Pixel coordinate grounding data:

>>>

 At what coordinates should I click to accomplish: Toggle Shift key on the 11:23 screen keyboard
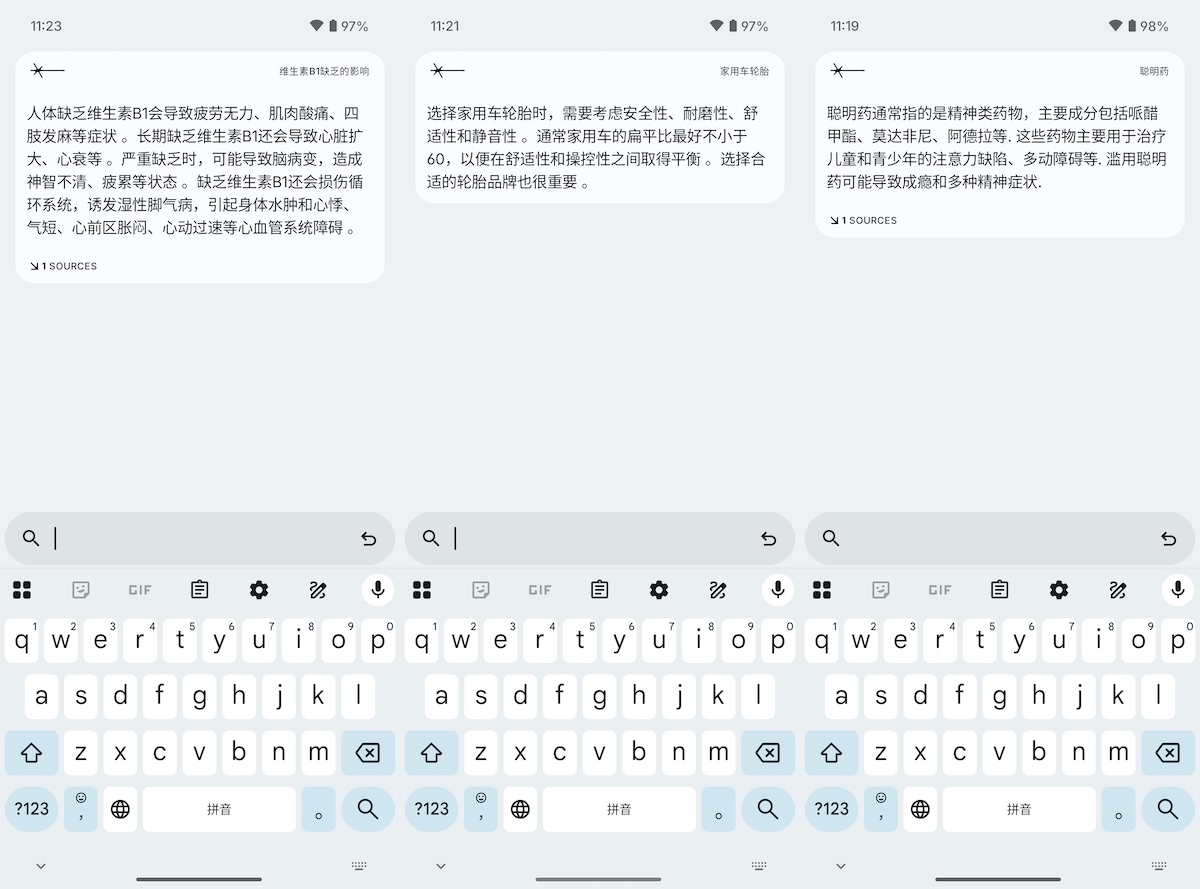pos(31,753)
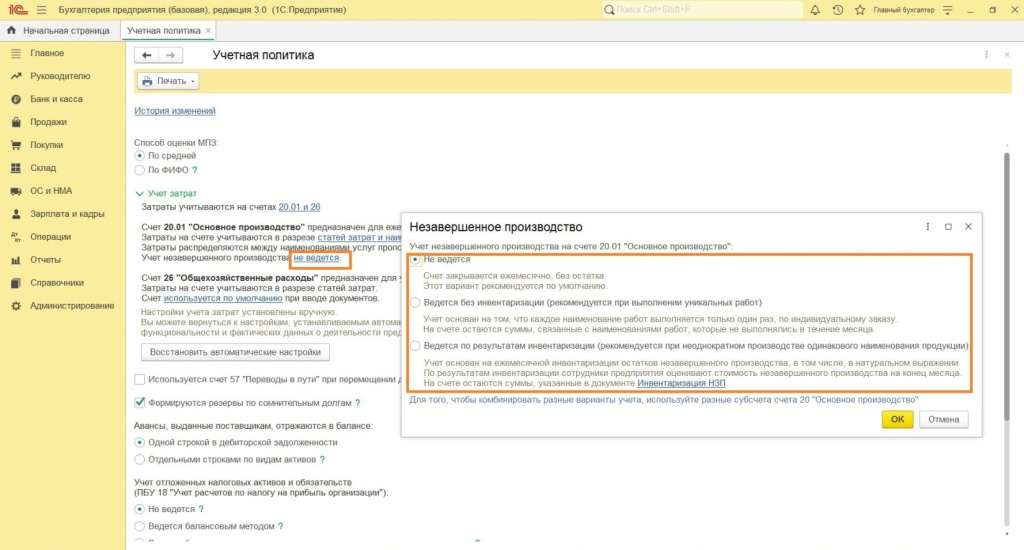Open the history clock icon
This screenshot has height=550, width=1024.
pos(837,10)
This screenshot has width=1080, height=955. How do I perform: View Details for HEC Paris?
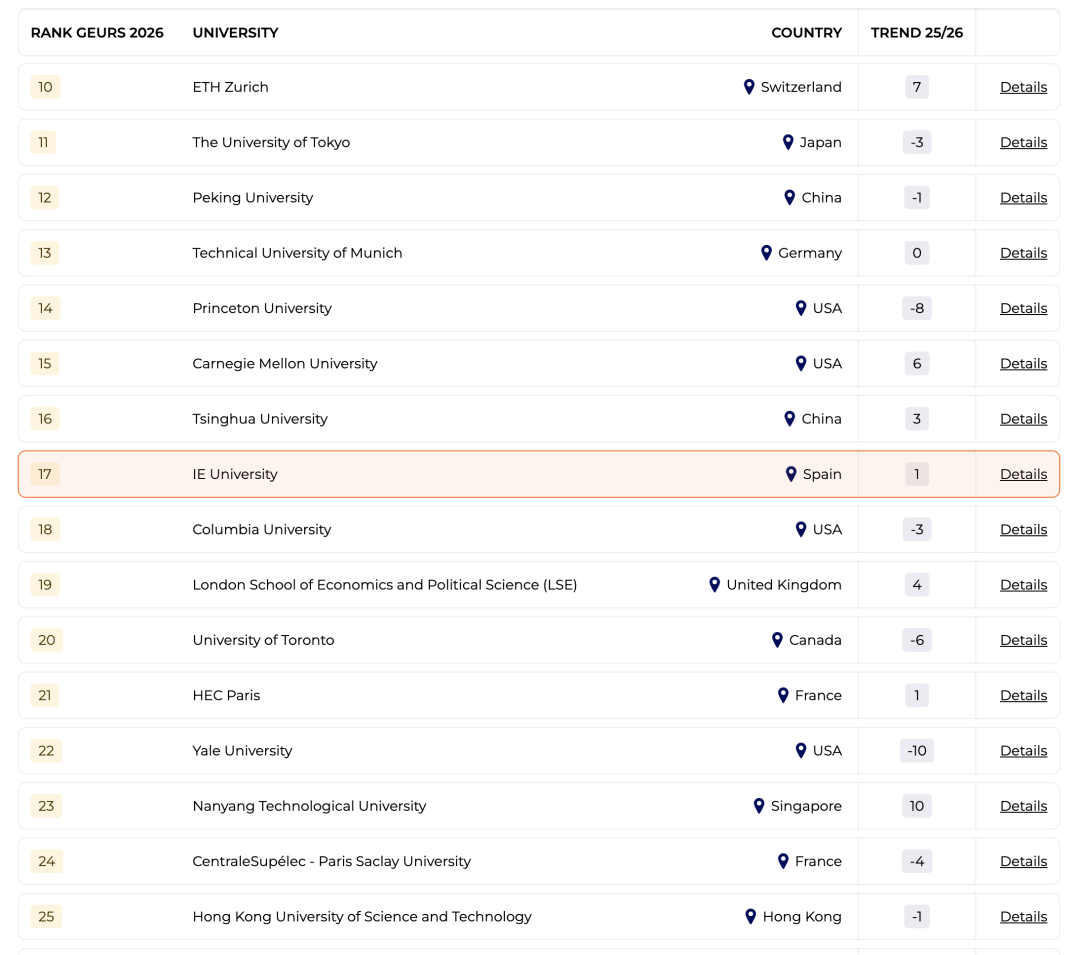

<<<

■ WORK REQUEST ■
The records above are to be restated exactly, without their pictures.

■ EXPECTED ANSWER ■
 At what coordinates should I click to accomplish: Toggle Shift key on the 11:23 screen keyboard
pos(31,753)
Open the history clock icon
This screenshot has height=550, width=1024.
pos(837,10)
This screenshot has width=1080, height=955. How do I perform: View Details for HEC Paris?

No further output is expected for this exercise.